Another topic is the challenges for African oil producers, despite solid oil prices. Even with rich endowment, in particular with a continued solid price level for crude, Africa’s oil producers have seen increasing erosion in their fiscal policy space.

The United States has a new challenge for its monetary policy because of its labor market situation. The good news is that the US economy has continued on the recovery path with an annualized rate of 4.2 per cent from the original estimate of 4.0 per cent. The briefing also notes that Australia alters its environmental policy by abolishing the carbon tax it introduced in 2012, while in Japan the adjustment to the higher consumption tax rate is still unfolding. Western Europe experiences a stalling in growth in the second quarter, with no growth of GDP quarter over quarter.

For the new EU members geopolitical tensions weigh on their economy. The recovery in the region during that period was increasingly driven by domestic demand. As a result, the overall economic sentiment in Central Europe worsened in August. Concerning the economies in transition, import substitution supports industry in the Russian Federation for the Commonwealth of Independent States (CIS) region.

The most severe outbreak of Ebola in history has so far claimed more than 1,000 lives in a number of West African countries. The disease has also had negative economic ramifications, especially in the form of disruptions caused by quarantine measures and additional spending by Governments.

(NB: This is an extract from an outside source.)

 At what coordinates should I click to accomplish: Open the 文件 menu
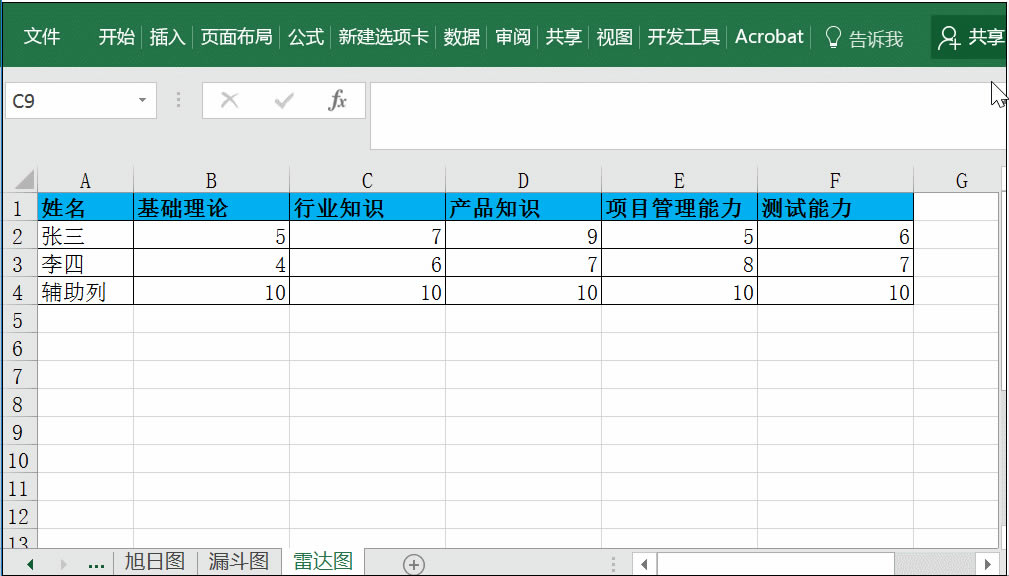[x=42, y=35]
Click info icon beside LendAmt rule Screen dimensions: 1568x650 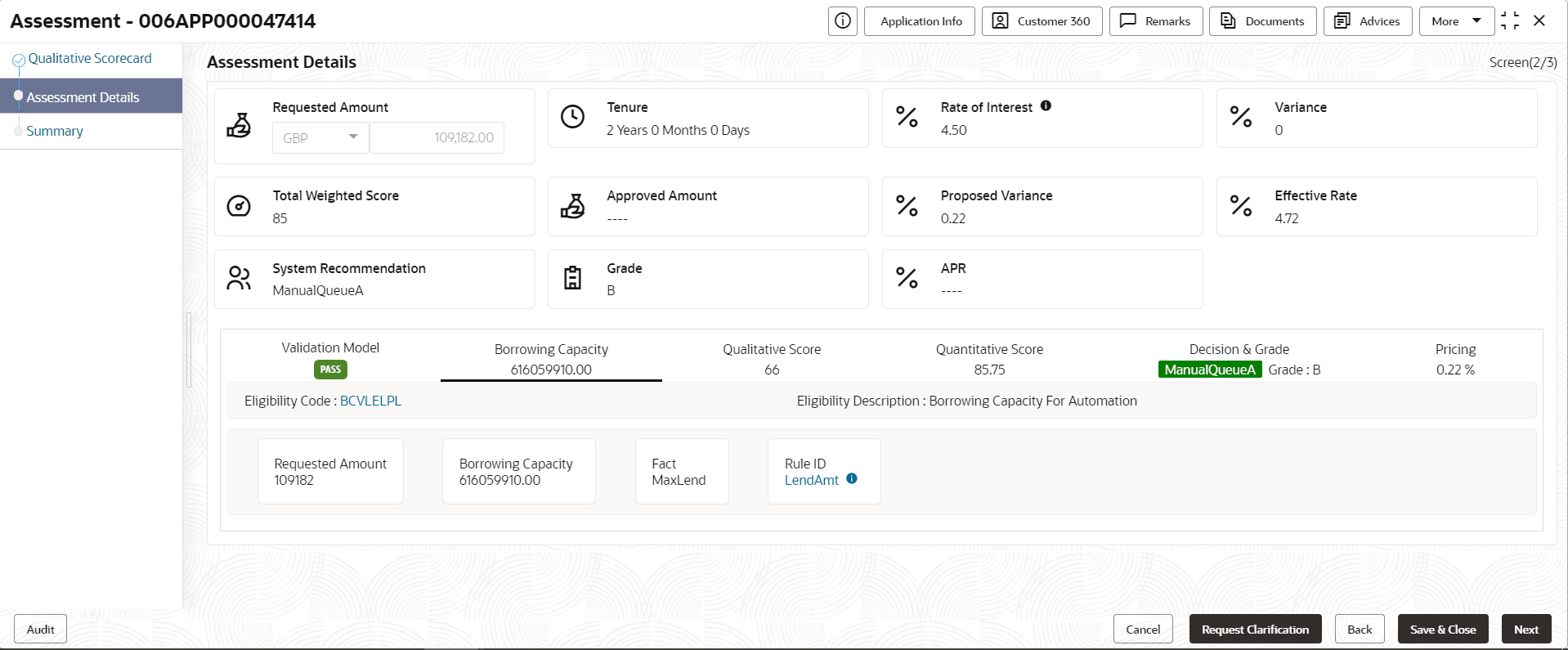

In East Asia, GDP growth in Malaysia and the Philippines strengthens further in the second quarter of 2014, supported by a substantial increase in net exports. Recent data indicate marked differences in growth momentum among East Asian economies. By contrast, GDP growth weakened in other parts of the region, including the high-income economies of Hong Kong Special Administrative Region (SAR) of China, the Republic of Korea and Singapore. In South Asia, India has seen a stronger-than-expected second quarter growth. Growth was boosted by a rebound in investment, a further increase in government consumption and strong exports. The regained optimism about the economy has also lifted India’s stock market.

For the region of Western Asia, the financial costs of the Gaza conflict may reach $8 billion. In addition to the economic consequences, the human toll has been particularly severe in Gaza, with 485,000 people displaced. In Yemen, a reform to lift oil subsidies was approved as part of the plan to address the state budget deficit. Nevertheless, such a reform will need to be complemented by other sound economic and administrative reforms, in order to help the country to avoid continuous dependence on foreign aid and to implement the public investment program.

For Latin America and the Caribbean, Brazil’s economy falls into a technical recession in the first half of 2014. A sharp fall in investment demand is one of the key features of the current economic situation. During the second quarter of 2014, gross fixed capital formation shrank by 5.3 per cent quarter-on-quarter and 11.2 per cent year-on-year. Despite the almost complete political support of the tax reform in Chile, there are concerns among some experts regarding the real effect that the tax reform will have on fiscal revenues and the potential negative impacts on investment, especially for small and medium-sized enterprises.